But what you see is the browsers' interpretation of that data, which looks like this:

You see, HTML is simply a way for you to tell your visitor's browser how you want it to display your data.

As we discussed, HTML is a way for you to suggest to other people' computers exactly how to display your webpage. By using HTML, you're able to leave little invisible sets of instructions all over your webpage that explain what your page should look like.

The code

A webpage, in its raw form, is simply a text file ending with the suffix .html or .htm If you display this file on your computer in it's raw form, you'll see nothing but text interspersed with HTML tags. We're talking no background, no pictures of your cat, no really cool animations, nothing but text and code. This text file, in all its rawness, is often referred to as the "source code" of a webpage.

So how does this boring and dry text file become a webpage with colour and life and vitality?

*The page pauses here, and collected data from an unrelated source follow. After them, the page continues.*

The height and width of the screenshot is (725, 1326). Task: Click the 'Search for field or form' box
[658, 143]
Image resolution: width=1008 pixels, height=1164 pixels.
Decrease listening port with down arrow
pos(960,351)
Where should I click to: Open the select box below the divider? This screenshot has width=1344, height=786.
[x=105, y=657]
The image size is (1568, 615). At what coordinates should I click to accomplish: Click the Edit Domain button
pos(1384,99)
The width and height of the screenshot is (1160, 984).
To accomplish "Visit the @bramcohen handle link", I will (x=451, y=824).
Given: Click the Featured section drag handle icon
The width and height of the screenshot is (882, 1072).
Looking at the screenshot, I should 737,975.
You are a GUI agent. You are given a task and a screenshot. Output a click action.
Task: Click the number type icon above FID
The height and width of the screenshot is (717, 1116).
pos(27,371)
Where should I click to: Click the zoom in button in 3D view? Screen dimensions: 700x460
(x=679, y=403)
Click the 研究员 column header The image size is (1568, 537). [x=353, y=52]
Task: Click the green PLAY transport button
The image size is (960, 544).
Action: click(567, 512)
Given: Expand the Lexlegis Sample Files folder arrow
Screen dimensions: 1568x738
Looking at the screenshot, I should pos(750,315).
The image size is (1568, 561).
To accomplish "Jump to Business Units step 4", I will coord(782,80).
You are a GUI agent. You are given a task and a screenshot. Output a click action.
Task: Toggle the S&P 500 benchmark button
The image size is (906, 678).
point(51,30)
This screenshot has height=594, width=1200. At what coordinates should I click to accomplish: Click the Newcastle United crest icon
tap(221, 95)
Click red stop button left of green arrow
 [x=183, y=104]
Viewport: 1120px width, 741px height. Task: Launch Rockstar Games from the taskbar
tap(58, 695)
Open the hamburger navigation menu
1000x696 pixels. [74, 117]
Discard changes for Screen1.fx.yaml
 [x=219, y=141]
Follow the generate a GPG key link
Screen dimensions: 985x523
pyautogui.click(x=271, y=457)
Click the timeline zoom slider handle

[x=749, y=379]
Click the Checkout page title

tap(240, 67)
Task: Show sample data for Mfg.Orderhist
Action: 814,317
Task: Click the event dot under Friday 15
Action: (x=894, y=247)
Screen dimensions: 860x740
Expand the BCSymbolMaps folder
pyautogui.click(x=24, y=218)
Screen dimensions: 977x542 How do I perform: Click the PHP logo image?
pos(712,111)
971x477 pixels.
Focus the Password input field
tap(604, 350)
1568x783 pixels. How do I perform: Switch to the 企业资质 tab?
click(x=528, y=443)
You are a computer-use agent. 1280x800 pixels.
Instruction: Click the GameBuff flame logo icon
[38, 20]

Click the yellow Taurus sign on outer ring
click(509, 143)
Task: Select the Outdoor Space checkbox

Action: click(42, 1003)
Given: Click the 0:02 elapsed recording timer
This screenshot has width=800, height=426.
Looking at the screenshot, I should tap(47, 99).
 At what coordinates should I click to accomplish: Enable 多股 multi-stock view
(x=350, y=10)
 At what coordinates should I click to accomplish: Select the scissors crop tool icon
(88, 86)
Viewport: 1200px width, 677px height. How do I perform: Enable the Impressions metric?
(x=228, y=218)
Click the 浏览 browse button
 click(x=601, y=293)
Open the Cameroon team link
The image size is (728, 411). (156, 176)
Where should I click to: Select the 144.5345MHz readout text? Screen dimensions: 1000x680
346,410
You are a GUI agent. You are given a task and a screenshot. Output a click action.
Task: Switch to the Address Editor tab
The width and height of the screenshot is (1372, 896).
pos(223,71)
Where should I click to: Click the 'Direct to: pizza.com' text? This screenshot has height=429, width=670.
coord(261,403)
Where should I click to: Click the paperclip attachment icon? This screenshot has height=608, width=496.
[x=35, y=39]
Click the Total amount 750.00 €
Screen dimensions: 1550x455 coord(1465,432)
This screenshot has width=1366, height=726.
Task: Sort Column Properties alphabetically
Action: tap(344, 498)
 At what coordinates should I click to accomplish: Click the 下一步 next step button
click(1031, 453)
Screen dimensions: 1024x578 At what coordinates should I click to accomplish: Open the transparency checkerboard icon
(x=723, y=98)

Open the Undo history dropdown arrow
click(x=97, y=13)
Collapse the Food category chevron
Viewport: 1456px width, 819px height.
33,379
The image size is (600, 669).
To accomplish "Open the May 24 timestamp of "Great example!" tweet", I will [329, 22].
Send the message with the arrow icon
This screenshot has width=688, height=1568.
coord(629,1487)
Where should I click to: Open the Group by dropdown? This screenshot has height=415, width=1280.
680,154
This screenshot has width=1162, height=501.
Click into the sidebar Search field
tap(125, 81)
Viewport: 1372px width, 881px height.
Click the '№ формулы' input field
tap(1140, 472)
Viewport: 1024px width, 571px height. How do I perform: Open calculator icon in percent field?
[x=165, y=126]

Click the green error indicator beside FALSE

You have a program on your computer that takes these text files, reads them in the raw, and displays them on your computer's monitor in whatever way the file's HTML suggests. This program is called a browser. If you look at the source code for any webpage, you'll notice different HTML commands interspersed all through the document. These commands are called TAGS and tell the browser how to display the text, layout, and images of the document. HTML tags are easy to recognise because they are always between a lesser than sign and greater than sign, or as I like to call them, Angle Brackets.

<Like This>

The first you should learn is the BOLD tag. It's simply the letter "B", sandwiched between two angle brackets and looks like

<b>
Tags almost always work in pairs. There are a few exceptions we'll discuss later, but most of the time there is an opening tag and a closing tag. The closing tag for Bold looks like

</b>

Notice it's the same as the opening Bold tag except for the /mark. All closing tags are like that. They look the same as the opening tag except for the added slash right after the lesser than sign. Any text placed between the opening and closing bold tags will look thicker than the rest of the text on the page.

This is NORMAL text. This is BOLD text

One thing I should probably mention at this point is that html tags don't give a hoot if you type them in lowercase or CAPITAL letters or even a mix of big and small letters. Everything inside the angle brackets gets read the same way.